• _Assignment_
The lines to repeat are those below from the one containing "Image resolution: width=733, height=2576." down to the one containing "GET A QUOTE (530, 19)", both included; reproduce them exactly and nothing else.

• _Provided material_
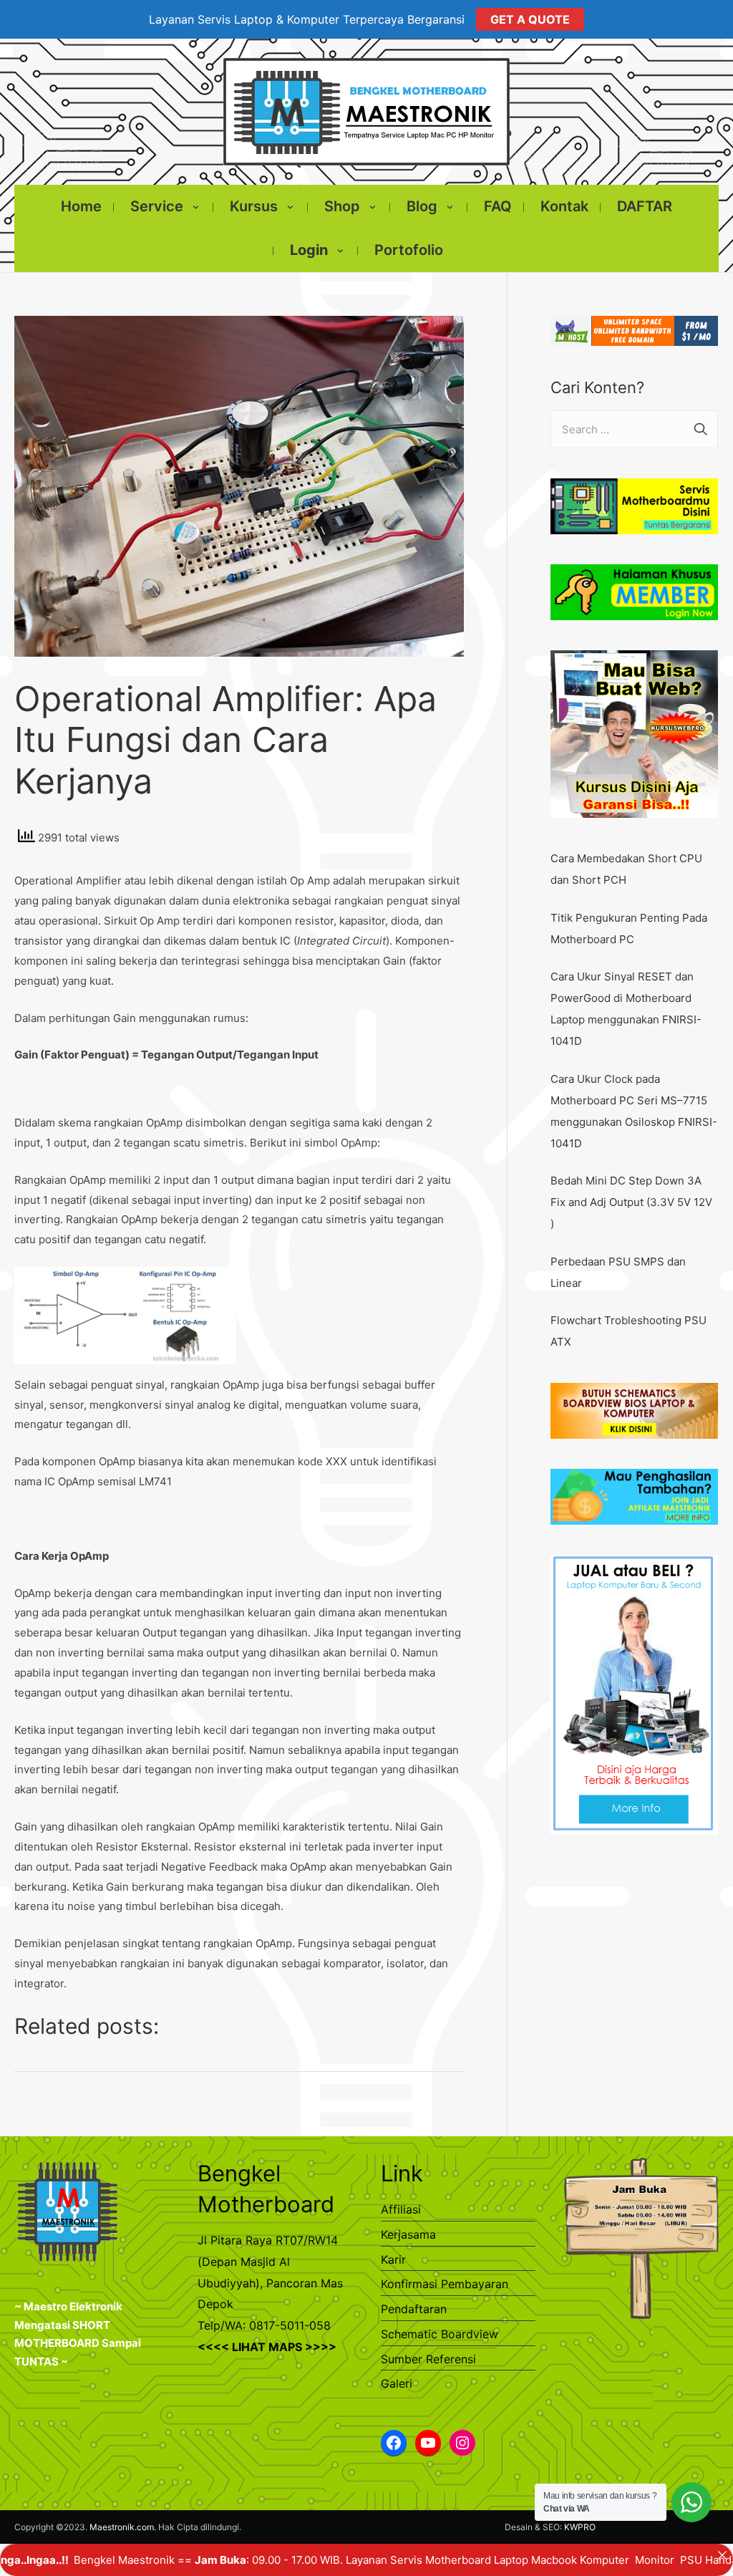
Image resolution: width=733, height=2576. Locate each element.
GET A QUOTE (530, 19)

---

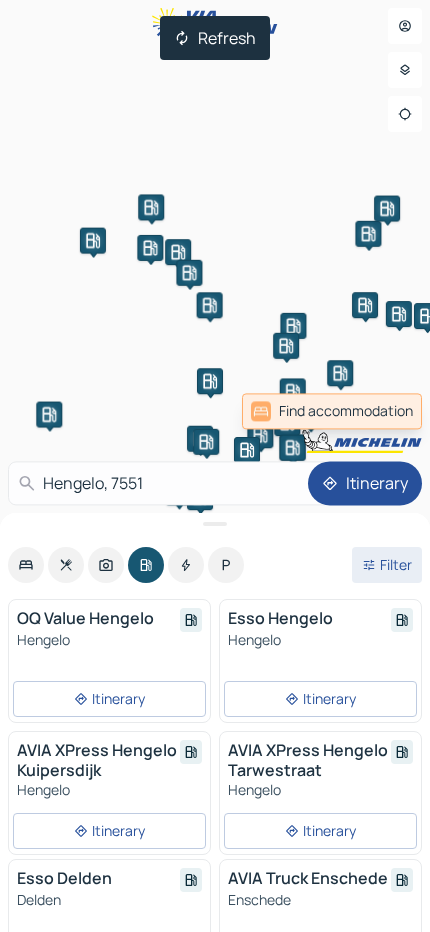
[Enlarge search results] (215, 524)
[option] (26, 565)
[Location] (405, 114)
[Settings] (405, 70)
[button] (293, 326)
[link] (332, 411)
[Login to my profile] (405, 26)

• _The completed task_
Image resolution: width=733, height=2576. Locate each element.
GET A QUOTE (530, 19)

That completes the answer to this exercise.